Though Gaidar and Mr. Gerashchenko later agreed to amend the telegram, placing some restrictions on the Central Bank's credit policy, some economic observers said the telegram marked the end of the Gaidar era of radical economic reform.
"Over the last half year there was a struggle of nerves between the government and state industry," wrote economist Mikhail Lantsman in the Nezavisimaya Gazeta newspaper. "The industrialists have won."
"It's highly likely the next step ... will be the restoration of the erstwhile control functions of the state over industry," Mr. Lantsman said, referring to the old Communist command economic system.
Most economists, however, do not share Mr. Lantsman's grim prognosis for Russia's transition to a market economy. They say the main components of reform, especially free prices, are irreversible. They add that while the pace of the move to the market may be slowed, it will continue.
"What the industrialists want isn't ludicrous," the Western economic specialist said. "Reform is a continuing process. There may be a setback, but that doesn't mean everything is going back to the Communist ways."
Economists feel most plant managers themselves would resist any attempt to reintroduce the command system, in which the state controlled all aspects of the economy. The managers realize a market could prove greatly beneficial to them, yet they want some measure of security while they adjust to the new conditions, Bolotin said.

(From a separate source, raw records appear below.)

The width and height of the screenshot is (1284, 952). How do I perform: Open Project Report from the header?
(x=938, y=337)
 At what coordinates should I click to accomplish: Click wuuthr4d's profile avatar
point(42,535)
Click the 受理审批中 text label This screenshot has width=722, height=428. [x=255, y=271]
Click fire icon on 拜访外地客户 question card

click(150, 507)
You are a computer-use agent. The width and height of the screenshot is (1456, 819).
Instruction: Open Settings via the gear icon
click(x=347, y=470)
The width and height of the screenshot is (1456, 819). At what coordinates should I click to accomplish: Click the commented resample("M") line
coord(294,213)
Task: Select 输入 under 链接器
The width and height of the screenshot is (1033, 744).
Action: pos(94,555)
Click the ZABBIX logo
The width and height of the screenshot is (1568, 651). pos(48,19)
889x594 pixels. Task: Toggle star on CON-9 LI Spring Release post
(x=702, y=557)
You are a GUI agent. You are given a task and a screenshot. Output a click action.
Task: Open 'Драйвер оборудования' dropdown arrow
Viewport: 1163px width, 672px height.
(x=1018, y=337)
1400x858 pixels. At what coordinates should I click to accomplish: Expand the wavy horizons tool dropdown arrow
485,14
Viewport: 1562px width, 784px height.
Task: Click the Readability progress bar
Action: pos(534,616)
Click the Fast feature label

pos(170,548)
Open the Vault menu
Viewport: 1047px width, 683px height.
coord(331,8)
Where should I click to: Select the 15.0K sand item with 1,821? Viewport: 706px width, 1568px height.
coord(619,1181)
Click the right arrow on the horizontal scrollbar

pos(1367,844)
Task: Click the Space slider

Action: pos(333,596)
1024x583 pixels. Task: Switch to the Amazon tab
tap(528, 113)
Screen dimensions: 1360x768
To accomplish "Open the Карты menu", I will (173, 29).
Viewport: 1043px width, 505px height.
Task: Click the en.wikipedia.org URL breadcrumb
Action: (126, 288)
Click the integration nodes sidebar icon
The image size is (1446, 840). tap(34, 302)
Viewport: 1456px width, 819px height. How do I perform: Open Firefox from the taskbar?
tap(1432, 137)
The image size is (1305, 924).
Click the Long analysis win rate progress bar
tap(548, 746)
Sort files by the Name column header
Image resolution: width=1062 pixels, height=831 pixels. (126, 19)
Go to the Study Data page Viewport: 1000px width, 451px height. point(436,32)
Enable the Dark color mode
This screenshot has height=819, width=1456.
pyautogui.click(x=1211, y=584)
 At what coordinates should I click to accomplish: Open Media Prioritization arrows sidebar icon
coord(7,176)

External factors also will help keep market reform on its general course, economists say.
"Yeltsin wants the continued help of the West, not so much from the financial-aid standpoint, but in the field of development strategy," the Western specialist said. "Yeltsin doesn't want to take the risk of angering the West, so even if he changes Gaidar, he'd take care not to appoint a new prime minister who is some kind of nationalist idiot."
The name most mentioned as a successor to Gaidar is Arkady Volsky, a leader of the industrialist-backed Civic Union political alliance. Although Mr. Volsky was a former senior Communist Party official involved in industry, it is unlikely he would seek a complete return to the old days, economists say.